Niko Georgiades: Athens, Greece – Experimenting with alternatives to capitalism has continued to become more popular as huge wealth divides devour chances of relieving poverty across the world. During the summer of 2017, a speaking engagement at the self-organized squat of Embros Theater in Athens, Greece, showcased alternatives to capitalism. In the second of our three part series on alternative economies and community currencies, we spotlight Kenya’s Sarafu-Credit.

Community currencies are types of complimentary currencies shared within a community that are utilized as a means of countering inequality, class, debt, accumulation, and exclusion.

With community currencies, lower-income communities are given the ability to improve living standards by building infrastructure sustainability through networks of sharing, providing access to interest-free loans, and increasing the economic viability of the community.

This is a major departure from conventional national currencies.
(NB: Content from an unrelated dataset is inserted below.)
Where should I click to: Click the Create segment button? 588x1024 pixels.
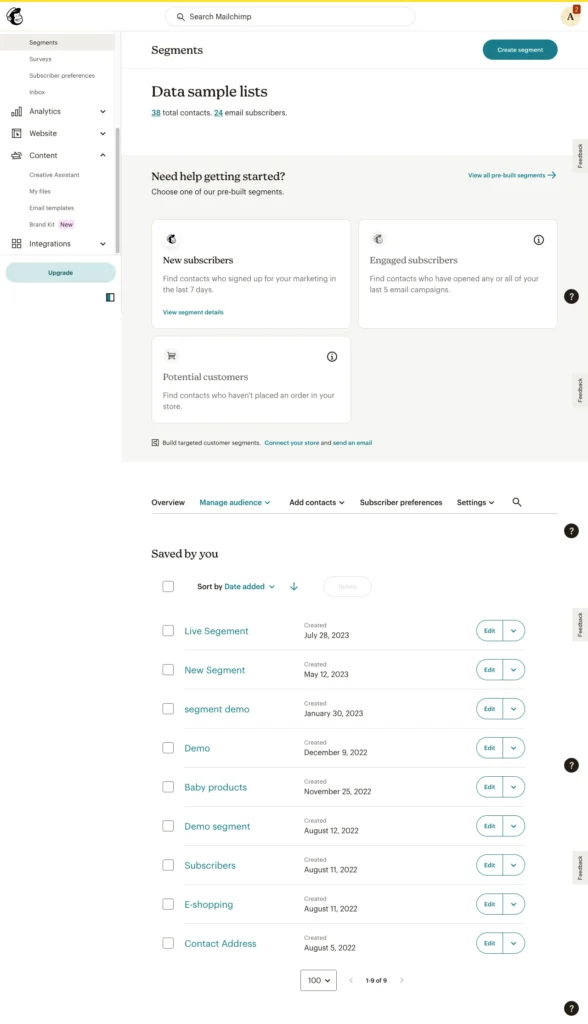520,49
Most are generated today through fractional reserve banking, wherein units (“broad money” or M3) are created at the bank when loans are instantiated and destroyed upon repayment.

During economic slowdowns including the US Great Depression, the “velocity of money” drops as fractional currency is unavailable. Locally issued “Depression Scrip” substituted for fractional money in the 1930s. Today alternative currencies that improve velocity of money by distributing credit creation power to the whole population are taking root in many countries.
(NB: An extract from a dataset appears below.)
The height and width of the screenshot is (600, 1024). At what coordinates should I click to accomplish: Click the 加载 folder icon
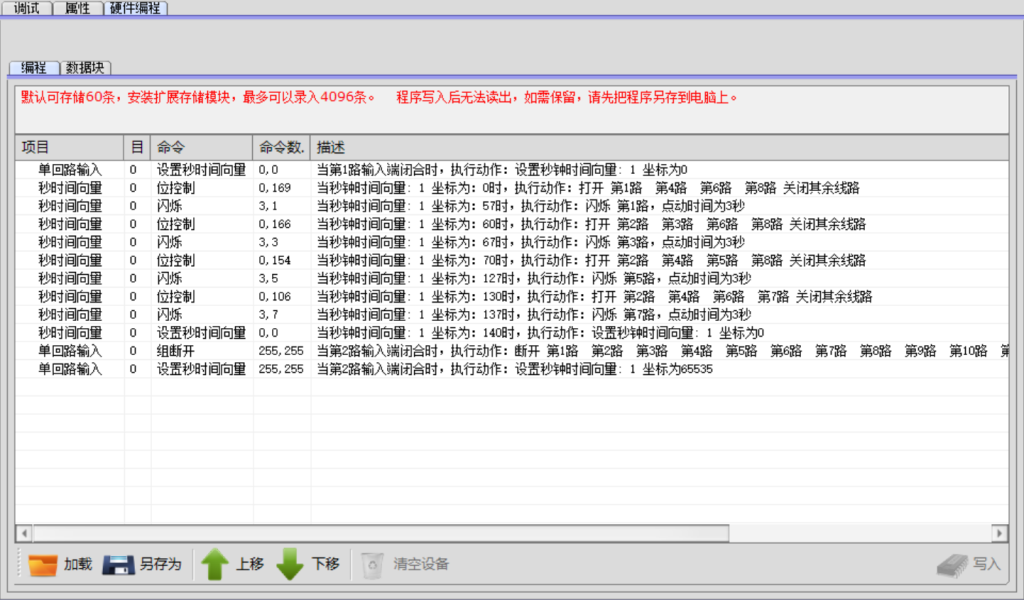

The first speaker of the discussion at Embros Theater was Caroline Dama, a Board member of Grassroots Economics (GE). GE is a “non-profit foundation that seeks to empower marginalized communities to take charge of their own livelihoods and economic future” in Kenya.

Caroline Dama, Board member of Grassroots Economics

Will Ruddick, who started the Eco-Pesa (no longer in circulation), a complementary and community currency, founded Grassroots Economics in 2010, which has created six networks of community currencies that now works with over twenty schools and twelve hundred businesses in Kenya.

In 2013, 200 businesses, 75% of which were owned by women, became part of the new self-organized and self-determined community currency, Bangla-Pesa, in Mombasa’s largest slum, Bangladesh.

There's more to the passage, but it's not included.